Il comma 499 introduce una micro-modifica testuale all'art. 13, comma 1, primo periodo, del D.L. 30 giugno 2025, n. 96, convertito dalla L. 8 agosto 2025, n. 119. L'intervento consiste nell'aggiunta, dopo le parole «per l'anno 2025», della formula «e di 5 milioni di euro per l'anno 2026». In sostanza, la dotazione finanziaria prevista dall'art. 13 del DL 96/2025 viene estesa anche al 2026 con uno stanziamento aggiuntivo di 5 milioni di euro. La finalità sostanziale dell'intervento (le attività finanziate dall'art. 13) resta invariata: cambia solo l'orizzonte temporale di copertura.

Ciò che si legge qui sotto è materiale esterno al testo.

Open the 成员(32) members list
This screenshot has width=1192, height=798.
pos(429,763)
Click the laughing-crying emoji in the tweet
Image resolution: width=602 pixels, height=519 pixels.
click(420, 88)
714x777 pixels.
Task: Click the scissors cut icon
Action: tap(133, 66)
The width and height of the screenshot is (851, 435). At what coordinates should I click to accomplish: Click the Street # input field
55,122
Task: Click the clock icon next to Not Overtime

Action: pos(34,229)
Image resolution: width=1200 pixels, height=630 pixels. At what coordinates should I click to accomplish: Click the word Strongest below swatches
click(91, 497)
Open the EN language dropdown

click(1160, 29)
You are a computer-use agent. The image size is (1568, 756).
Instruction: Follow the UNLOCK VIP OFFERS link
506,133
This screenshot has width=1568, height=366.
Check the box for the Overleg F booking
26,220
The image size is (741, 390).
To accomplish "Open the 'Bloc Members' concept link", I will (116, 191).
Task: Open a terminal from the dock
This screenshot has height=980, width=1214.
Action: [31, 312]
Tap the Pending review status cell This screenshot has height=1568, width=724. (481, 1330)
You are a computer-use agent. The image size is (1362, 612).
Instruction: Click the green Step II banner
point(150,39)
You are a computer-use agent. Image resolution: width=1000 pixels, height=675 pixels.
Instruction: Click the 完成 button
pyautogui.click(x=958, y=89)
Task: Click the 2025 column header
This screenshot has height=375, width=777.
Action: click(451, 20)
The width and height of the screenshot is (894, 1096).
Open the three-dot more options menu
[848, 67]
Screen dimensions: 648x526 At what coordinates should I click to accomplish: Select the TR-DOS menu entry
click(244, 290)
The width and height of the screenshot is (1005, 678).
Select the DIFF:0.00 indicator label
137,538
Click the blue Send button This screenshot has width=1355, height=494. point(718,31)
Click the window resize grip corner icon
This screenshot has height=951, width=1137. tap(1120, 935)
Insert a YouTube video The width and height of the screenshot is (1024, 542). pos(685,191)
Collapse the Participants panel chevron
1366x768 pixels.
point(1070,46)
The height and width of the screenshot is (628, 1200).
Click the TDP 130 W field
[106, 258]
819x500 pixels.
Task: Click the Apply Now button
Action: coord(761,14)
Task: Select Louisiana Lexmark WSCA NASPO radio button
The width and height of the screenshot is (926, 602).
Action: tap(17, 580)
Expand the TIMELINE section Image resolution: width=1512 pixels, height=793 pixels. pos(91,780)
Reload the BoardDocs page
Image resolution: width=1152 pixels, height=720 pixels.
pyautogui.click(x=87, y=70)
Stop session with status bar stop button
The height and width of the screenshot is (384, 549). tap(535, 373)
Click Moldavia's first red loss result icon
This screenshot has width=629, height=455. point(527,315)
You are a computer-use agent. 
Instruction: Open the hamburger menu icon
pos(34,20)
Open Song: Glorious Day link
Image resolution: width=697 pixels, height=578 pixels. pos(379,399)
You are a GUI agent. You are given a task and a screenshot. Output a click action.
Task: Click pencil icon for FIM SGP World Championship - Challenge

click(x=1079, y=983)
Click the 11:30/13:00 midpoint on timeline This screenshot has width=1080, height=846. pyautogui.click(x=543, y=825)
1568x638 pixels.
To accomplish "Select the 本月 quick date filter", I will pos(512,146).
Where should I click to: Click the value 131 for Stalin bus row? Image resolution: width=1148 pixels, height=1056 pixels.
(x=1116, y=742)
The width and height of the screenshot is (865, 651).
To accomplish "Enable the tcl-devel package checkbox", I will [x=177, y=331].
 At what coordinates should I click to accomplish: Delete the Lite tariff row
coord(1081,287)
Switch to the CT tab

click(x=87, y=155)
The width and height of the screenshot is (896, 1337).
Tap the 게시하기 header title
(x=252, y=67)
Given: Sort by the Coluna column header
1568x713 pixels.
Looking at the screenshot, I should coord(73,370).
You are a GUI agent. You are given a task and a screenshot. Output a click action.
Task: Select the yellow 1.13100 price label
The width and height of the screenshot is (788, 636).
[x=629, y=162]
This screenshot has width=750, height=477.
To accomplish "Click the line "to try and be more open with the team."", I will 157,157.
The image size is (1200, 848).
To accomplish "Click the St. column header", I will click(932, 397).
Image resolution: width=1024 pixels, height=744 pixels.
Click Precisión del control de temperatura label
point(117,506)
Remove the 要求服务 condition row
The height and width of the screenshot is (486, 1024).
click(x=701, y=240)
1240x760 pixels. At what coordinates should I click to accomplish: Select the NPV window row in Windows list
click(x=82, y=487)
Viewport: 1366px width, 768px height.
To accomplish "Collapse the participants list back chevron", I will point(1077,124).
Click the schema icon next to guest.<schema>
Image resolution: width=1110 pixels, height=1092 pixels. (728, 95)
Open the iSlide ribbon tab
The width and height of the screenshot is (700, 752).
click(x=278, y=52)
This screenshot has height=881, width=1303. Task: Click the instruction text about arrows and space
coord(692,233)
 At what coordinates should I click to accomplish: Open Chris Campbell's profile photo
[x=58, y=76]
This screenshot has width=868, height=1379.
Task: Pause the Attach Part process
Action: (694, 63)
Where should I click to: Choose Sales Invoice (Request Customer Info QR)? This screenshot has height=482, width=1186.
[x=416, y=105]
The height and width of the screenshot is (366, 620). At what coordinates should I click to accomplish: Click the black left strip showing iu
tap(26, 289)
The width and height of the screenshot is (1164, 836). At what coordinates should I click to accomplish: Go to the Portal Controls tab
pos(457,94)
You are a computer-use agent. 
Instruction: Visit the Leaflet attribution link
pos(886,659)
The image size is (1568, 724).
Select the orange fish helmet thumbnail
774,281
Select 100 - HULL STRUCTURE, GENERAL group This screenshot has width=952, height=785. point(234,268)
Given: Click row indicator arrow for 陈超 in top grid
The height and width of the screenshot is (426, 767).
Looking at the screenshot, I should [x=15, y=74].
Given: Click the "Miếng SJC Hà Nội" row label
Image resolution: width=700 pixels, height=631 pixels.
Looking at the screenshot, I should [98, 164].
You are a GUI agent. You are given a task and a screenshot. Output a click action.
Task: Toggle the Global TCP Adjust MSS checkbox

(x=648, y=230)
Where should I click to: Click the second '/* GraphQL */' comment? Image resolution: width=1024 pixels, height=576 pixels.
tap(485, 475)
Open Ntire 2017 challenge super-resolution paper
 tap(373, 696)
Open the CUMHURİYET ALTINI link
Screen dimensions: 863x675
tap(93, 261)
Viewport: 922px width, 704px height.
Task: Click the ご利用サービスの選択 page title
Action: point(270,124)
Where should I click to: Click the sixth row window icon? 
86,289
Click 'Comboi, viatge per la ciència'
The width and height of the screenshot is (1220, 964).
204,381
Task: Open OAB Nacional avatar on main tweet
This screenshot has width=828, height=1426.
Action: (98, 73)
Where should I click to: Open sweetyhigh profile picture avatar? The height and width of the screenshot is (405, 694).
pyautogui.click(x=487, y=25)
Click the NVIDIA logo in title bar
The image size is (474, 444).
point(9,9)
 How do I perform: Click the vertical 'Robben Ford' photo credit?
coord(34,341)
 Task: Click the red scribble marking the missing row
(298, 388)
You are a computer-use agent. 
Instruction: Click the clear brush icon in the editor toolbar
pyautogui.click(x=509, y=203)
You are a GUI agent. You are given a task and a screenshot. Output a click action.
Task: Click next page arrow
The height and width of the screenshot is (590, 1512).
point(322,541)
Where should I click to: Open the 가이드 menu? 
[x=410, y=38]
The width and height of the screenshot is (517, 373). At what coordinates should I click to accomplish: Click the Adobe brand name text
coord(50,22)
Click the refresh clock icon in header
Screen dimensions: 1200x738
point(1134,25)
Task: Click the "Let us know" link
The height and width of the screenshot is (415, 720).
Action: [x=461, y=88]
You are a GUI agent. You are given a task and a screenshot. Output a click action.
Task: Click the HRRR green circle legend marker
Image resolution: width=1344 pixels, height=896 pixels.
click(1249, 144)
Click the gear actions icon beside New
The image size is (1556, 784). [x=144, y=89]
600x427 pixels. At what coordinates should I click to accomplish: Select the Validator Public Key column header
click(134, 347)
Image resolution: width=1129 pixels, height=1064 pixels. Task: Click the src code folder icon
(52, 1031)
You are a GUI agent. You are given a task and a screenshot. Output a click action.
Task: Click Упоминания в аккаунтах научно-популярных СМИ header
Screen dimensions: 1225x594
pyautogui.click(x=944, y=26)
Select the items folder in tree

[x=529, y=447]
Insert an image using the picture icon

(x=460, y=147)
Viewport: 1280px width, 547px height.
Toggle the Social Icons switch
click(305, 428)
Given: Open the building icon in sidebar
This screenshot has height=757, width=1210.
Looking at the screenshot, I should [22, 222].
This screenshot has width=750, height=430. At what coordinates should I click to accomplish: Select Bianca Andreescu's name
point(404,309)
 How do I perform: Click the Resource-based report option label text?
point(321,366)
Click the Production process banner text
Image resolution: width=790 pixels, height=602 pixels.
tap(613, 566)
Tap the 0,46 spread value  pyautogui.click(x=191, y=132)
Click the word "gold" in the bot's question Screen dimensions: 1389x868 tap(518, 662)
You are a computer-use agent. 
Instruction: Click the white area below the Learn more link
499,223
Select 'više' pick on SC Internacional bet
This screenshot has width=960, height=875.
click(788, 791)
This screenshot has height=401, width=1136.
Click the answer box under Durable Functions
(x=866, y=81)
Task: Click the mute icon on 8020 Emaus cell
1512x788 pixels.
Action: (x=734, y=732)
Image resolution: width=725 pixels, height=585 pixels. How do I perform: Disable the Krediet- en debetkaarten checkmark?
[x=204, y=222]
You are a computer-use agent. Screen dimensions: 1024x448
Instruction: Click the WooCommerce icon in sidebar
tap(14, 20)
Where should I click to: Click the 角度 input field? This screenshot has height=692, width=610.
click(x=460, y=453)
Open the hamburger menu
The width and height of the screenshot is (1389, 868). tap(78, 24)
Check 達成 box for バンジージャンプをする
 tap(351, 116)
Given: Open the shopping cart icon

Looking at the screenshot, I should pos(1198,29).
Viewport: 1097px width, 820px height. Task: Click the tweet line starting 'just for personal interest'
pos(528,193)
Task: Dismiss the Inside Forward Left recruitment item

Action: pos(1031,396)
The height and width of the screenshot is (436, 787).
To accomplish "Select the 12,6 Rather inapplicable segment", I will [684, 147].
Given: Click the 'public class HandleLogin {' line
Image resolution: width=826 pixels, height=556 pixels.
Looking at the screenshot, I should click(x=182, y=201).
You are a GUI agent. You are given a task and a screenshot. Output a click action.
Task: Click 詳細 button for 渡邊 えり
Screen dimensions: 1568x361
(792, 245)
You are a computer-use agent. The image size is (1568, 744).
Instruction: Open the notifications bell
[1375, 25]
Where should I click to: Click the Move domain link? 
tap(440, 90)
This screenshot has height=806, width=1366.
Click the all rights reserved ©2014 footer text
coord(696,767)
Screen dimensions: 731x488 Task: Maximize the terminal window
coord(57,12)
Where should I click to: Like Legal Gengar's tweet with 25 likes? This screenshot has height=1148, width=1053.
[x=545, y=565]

Qual era il contenuto originario dell'art. 13 del DL 96/2025?
Il D.L. 30 giugno 2025, n. 96, è un decreto-legge omnibus che ha disciplinato urgenti misure in vari settori e che è stato convertito con modificazioni dalla L. 8 agosto 2025, n. 119. L'art. 13 di tale decreto disciplina, nel testo come convertito, misure di sostegno e promozione che ricadono nell'ambito della diplomazia internazionale e della valorizzazione italiana all'estero. La dotazione originaria, di importo non specificato nel testo del comma 499, era prevista solo per il 2025. Per il dettaglio dell'importo originario e delle finalità specifiche occorre consultare il testo coordinato del DL 96/2025 con la legge di conversione 119/2025.
Da quando è efficace la modifica?
La modifica produce effetto dal 1° gennaio 2026, data di entrata in vigore della L. 30 dicembre 2025, n. 199 (Legge di Bilancio 2026). Dalla stessa data lo stanziamento di 5 milioni di euro per il 2026 è disponibile per la gestione contabile da parte dell'amministrazione competente. Le risorse possono essere impegnate e spese secondo le ordinarie regole di contabilità pubblica, nel rispetto del piano di riparto eventualmente previsto dall'art. 13 del DL 96/2025 e dalla relativa disciplina attuativa. Trattandosi di micro-emendamento testuale, non sono necessari ulteriori atti normativi per dare attuazione alla modifica.
Qual è il rapporto con il fondo del comma 498?
Il comma 498 e il comma 499 sono interventi distinti ma complementari nell'ambito della Legge di Bilancio 2026. Il comma 498 istituisce un nuovo fondo strutturale presso il MAECI con dotazione di 35 milioni annui a decorrere dal 2026, destinato a una pluralità di finalità (esportazioni, internazionalizzazione, made in Italy, borse di studio, eventi celebrativi). Il comma 499 si limita invece a rifinanziare per 5 milioni nel 2026 una misura preesistente prevista dall'art. 13 del DL 96/2025. Insieme, i due interventi rafforzano l'azione di proiezione esterna dell'Italia, ma con strumenti finanziari differenti: il fondo strutturale per le iniziative ricorrenti e il rifinanziamento puntuale per le attività già avviate nel 2025 e da continuare nel 2026.
Come trova copertura finanziaria la nuova spesa?
La spesa di 5 milioni di euro per il 2026 prevista dal comma 499 trova copertura nell'ambito delle risorse complessive della Legge di Bilancio 2026, ai sensi dell'art. 81 Cost. che richiede l'equilibrio di bilancio. La L. 199/2025 indica all'art. 1 i risultati differenziali del bilancio dello Stato e nelle relative tabelle gli aggregati di spesa, comprendendo lo stanziamento aggiuntivo. Gli organi competenti per la gestione (presumibilmente il MAECI, sulla base del contesto delle disposizioni circostanti del comma 498) procederanno secondo le regole di contabilità pubblica del D.Lgs. 31 maggio 2011, n. 91, della L. 31 dicembre 2009, n. 196, e degli atti attuativi già previsti dall'art. 13 del DL 96/2025 e dalla legge di conversione 119/2025.